Лепшиц кладет передо мной газету «Нойес Дойчланд» со словами:
– Только погляди.
Молча, но настойчиво он указывает на стол, мол, я и без его помощи отыщу нужное. Читаю заголовки: «ТОРЖЕСТВЕННО ОБЕЩАЮ ПРИЛЕЖНО УЧИТЬ ЯЗЫК ЛЕНИНА», «СОВЕТСКОЕ ИСКУССТВО ЗАДАЕТ МАСШТАБ НАШЕМУ ТВОРЧЕСТВУ», «НЕУГАСИМОЕ ПЛАМЯ ДРУЖБЫ». Поднимаю взгляд, Лепшиц произносит:
– Совсем с ума сошли.
Оценить его слова не могу, хотя вынужден признать: газета выглядит еще более странно, чем всегда, первые пять страниц заняты исключительно материалами конгресса Общества германо-советской дружбы. Снова перелистывая газету, я вдруг вспомнил, что и сам являюсь членом этого общества, вот уж сколько лет. Правда, таким важным, как тут выходит, я это дело никогда не считал. Мы обменялись понимающим взглядом, Лепшиц забрал газету и начал читать с шестой страницы. Мой отец Общество дружбы не любил, хотя вообще чтил русских очень высоко.
Рахель подает мужу вечерний чай. Целый час, от возвращения с работы и примерно до ужина, она обслуживает его, как короля. Иногда я думаю, что хлопотливая жена действовала бы мне на нервы, а иногда желаю себе в будущем именно такую. Рахель садится за стол и глядит на него во все глаза. Сейчас я выйду, а он сделает доклад о событиях за все выходные, обобщая особенно длинные статьи. Выхожу, когда Лепшиц и ей подкладывает первую страницу.

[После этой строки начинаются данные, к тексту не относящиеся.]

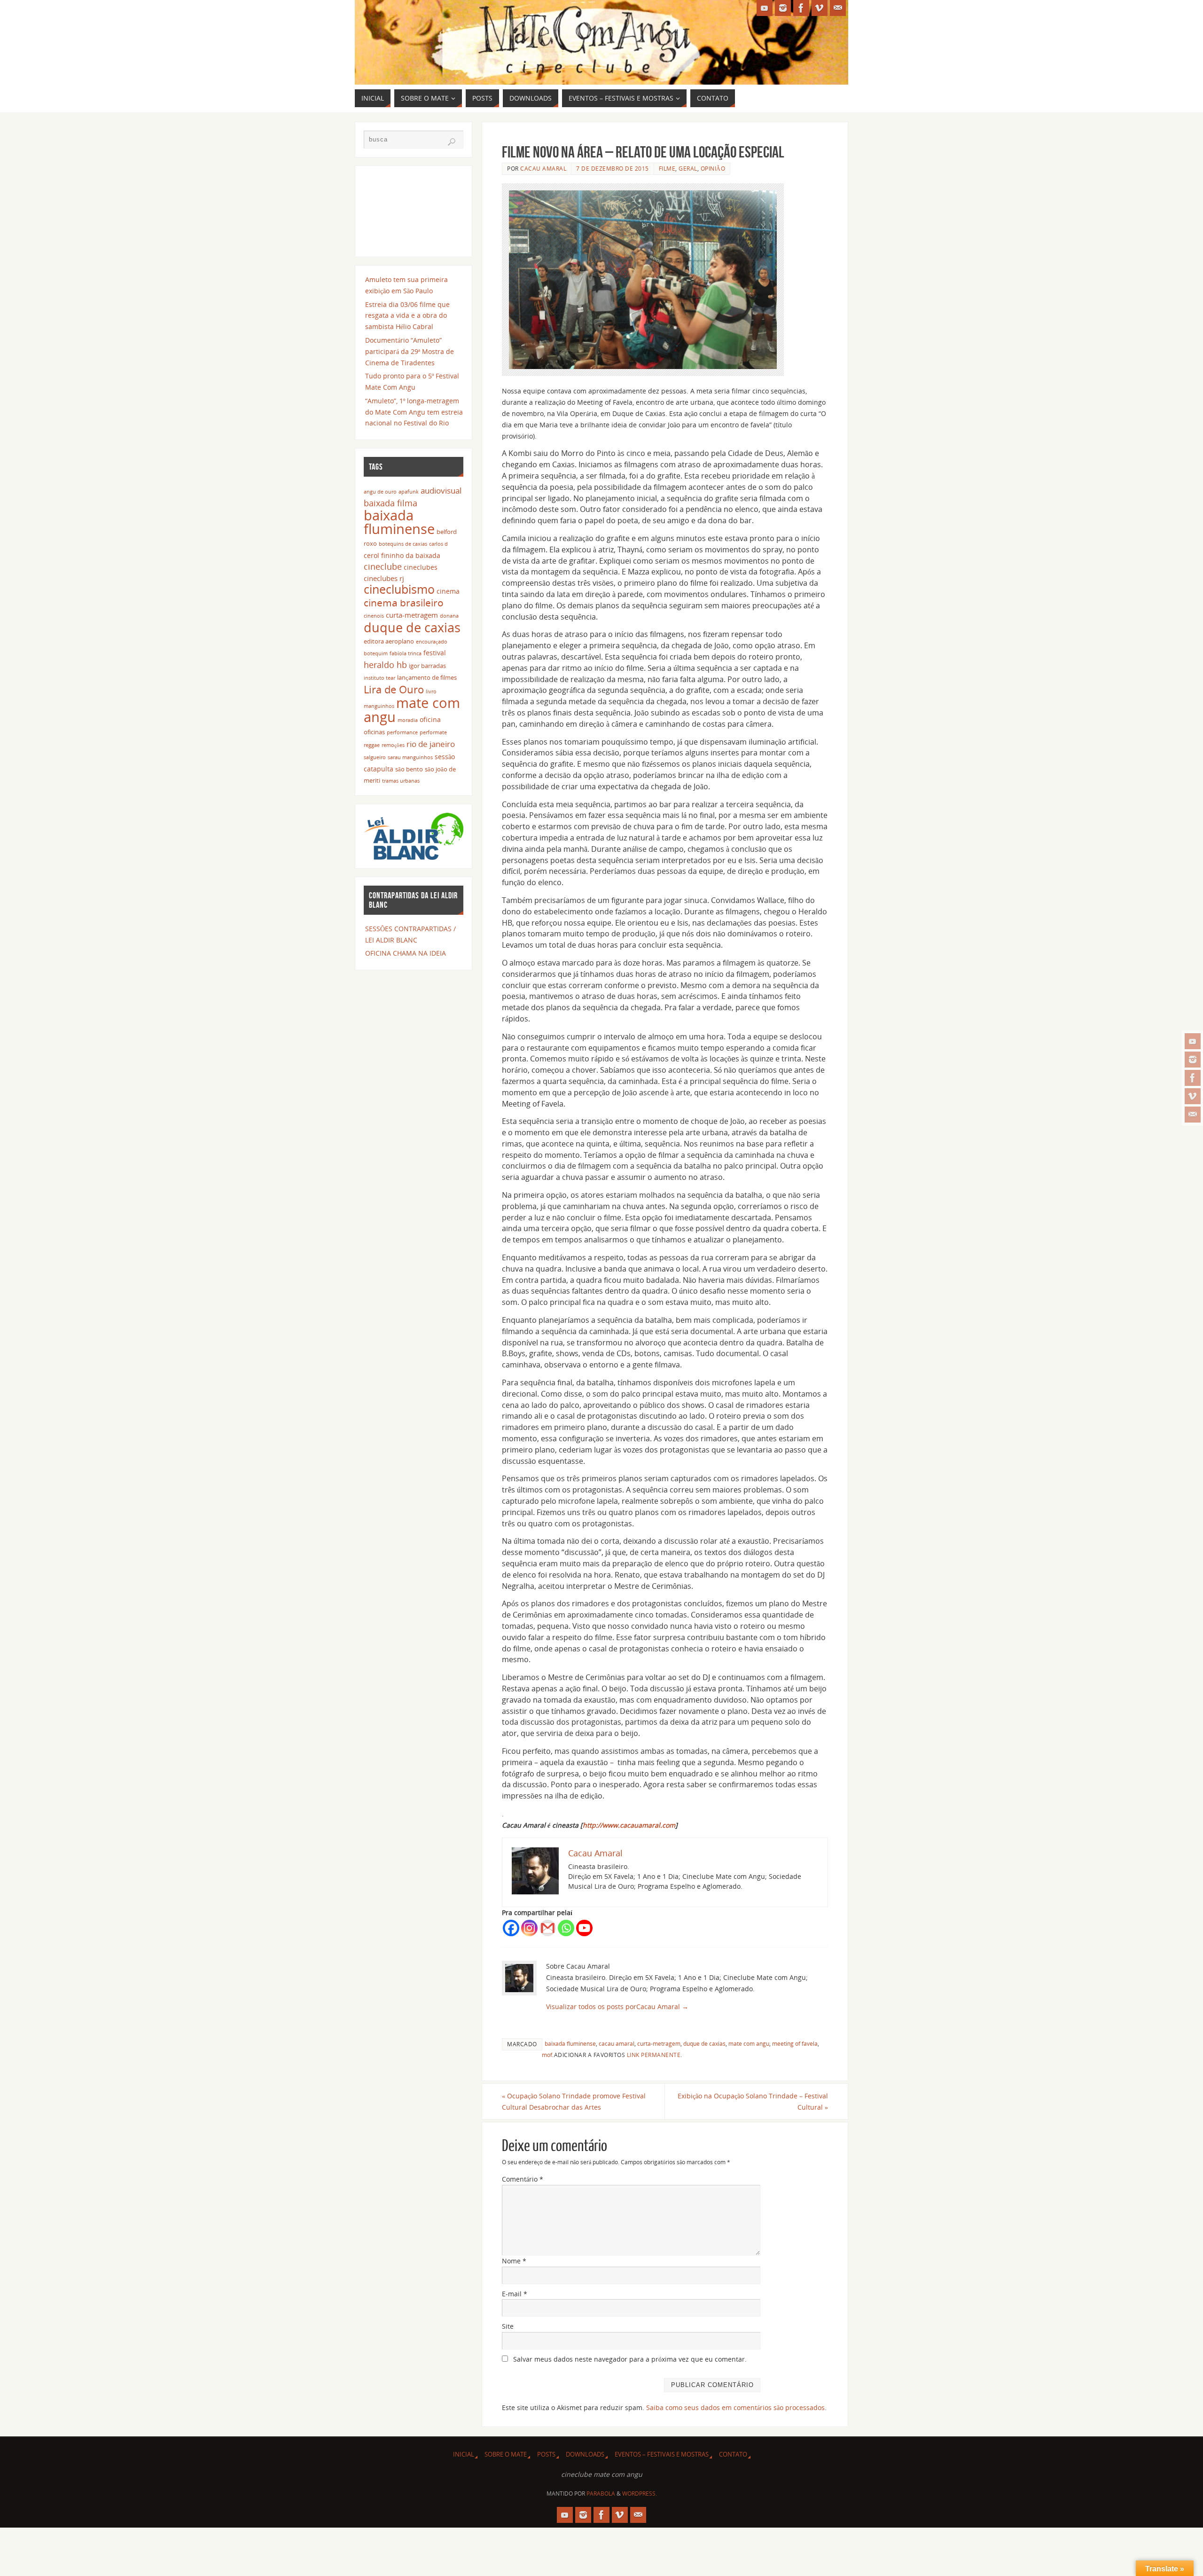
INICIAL (463, 2454)
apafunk (408, 491)
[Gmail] (547, 1928)
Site (508, 2326)
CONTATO (733, 2454)
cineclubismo (399, 589)
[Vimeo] (1193, 1096)
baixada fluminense (570, 2043)
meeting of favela (795, 2043)
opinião (713, 168)
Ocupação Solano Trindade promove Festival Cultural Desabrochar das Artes (574, 2101)
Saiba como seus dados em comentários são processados (735, 2407)
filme (667, 168)
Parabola (600, 2493)
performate (433, 732)
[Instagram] (1193, 1060)
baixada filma (390, 503)
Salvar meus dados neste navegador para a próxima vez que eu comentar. (630, 2359)
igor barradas (427, 666)
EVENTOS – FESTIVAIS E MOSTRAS (662, 2454)
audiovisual (441, 490)
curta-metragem (658, 2043)
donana (449, 616)
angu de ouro (380, 491)
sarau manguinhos (410, 757)
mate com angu (748, 2043)
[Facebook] (1193, 1078)
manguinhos (379, 706)
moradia (408, 720)
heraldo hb (385, 664)
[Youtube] (584, 1928)
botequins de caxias (403, 544)
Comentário (522, 2179)
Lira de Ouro (394, 689)
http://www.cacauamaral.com (629, 1825)
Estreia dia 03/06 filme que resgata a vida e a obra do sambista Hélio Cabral (407, 315)
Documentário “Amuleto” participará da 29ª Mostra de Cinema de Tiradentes (409, 351)
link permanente (654, 2054)
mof (547, 2054)
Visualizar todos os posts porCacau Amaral (617, 2006)
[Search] (451, 142)
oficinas (374, 732)
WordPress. (639, 2493)
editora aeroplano (389, 641)
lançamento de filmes (427, 678)
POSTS (546, 2454)
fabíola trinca (406, 653)
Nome (514, 2260)
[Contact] (1193, 1115)
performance (402, 732)
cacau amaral (616, 2043)
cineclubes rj (384, 578)
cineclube (383, 566)
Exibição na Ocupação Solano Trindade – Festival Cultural (753, 2101)
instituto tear (379, 678)
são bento (409, 769)
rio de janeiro (430, 743)
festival (434, 652)
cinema (448, 591)
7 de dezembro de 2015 (612, 168)
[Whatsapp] (566, 1928)
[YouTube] (1193, 1041)
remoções (393, 745)
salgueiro (375, 757)
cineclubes (420, 567)
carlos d (438, 544)
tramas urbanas (401, 781)
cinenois (374, 616)
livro (431, 691)
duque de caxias (704, 2043)
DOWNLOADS (585, 2454)
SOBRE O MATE (505, 2454)
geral (688, 168)
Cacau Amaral (543, 168)
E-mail (514, 2293)
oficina (430, 719)
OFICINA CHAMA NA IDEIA (405, 953)
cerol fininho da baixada (402, 555)
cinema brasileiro (404, 602)
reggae (372, 745)
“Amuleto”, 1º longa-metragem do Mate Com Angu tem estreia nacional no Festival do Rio (414, 412)
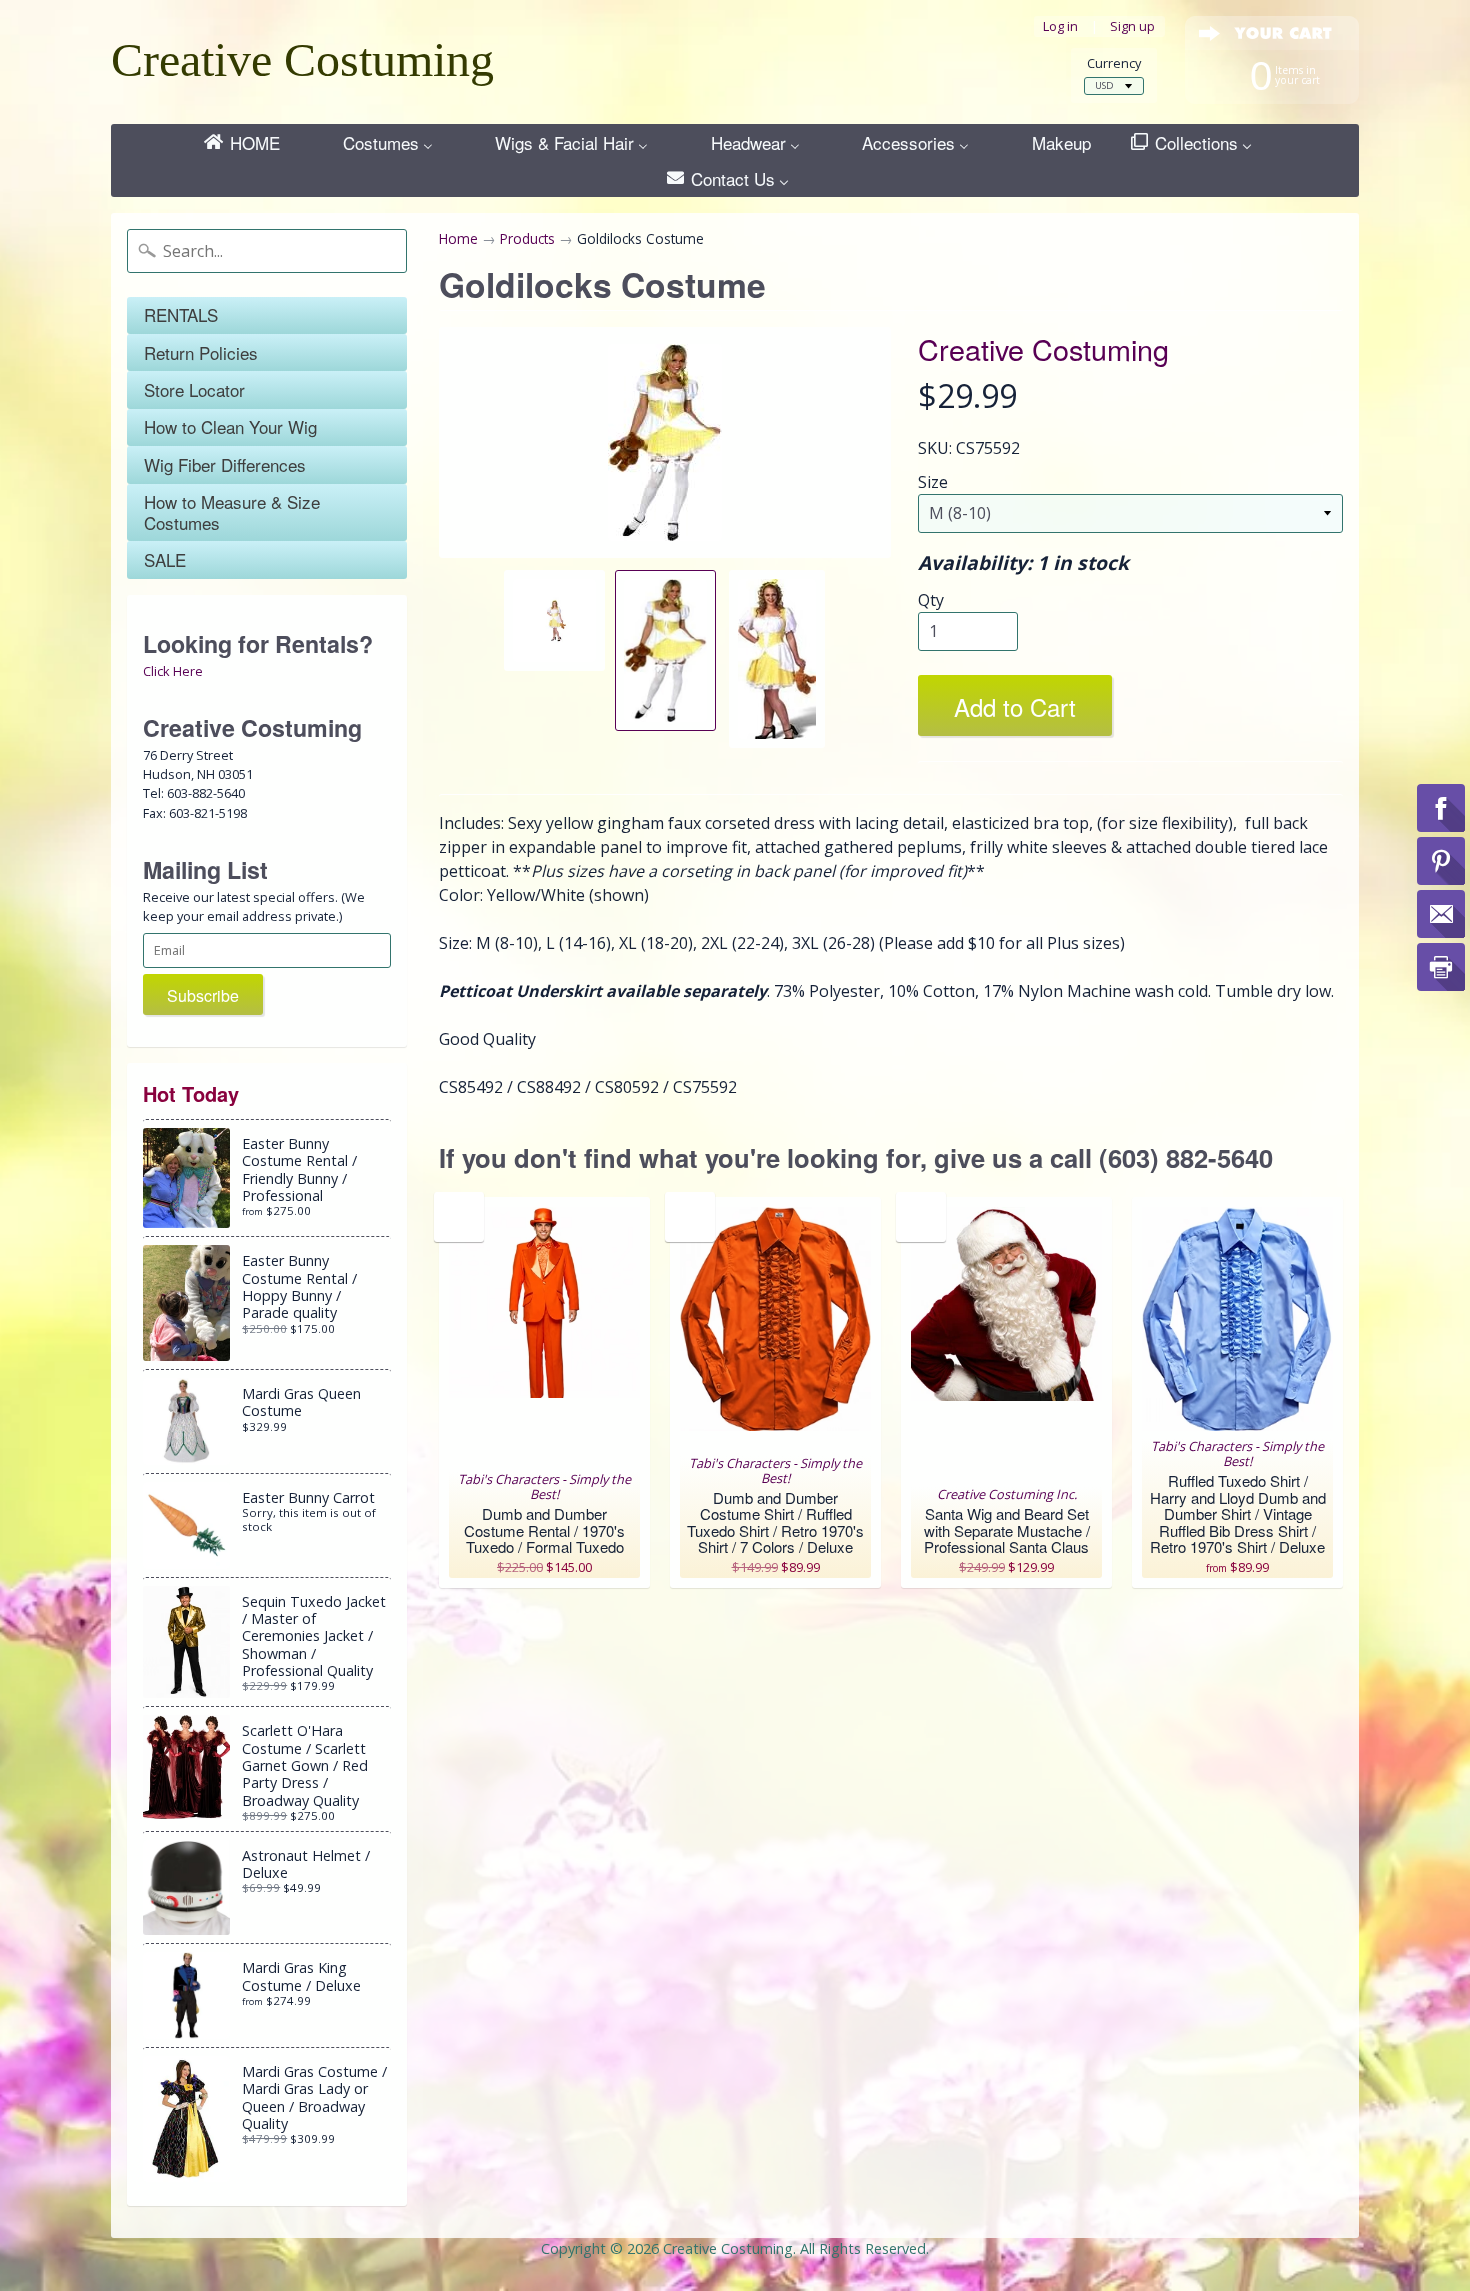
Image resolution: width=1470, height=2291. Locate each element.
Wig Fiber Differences (225, 464)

На улице я увидел, как машина задавила собачонку. Визг тормозов, собачка в луже крови, крики женщины в домашних тапочках. Прохожие тут же собрались в кружок, как при настоящей аварии. День рождения Хуго Лепшица все ближе, через несколько дней ему стукнет шестьдесят. Глазею на витрины, в карманах полно денег, надеюсь подыскать подходящий подарок.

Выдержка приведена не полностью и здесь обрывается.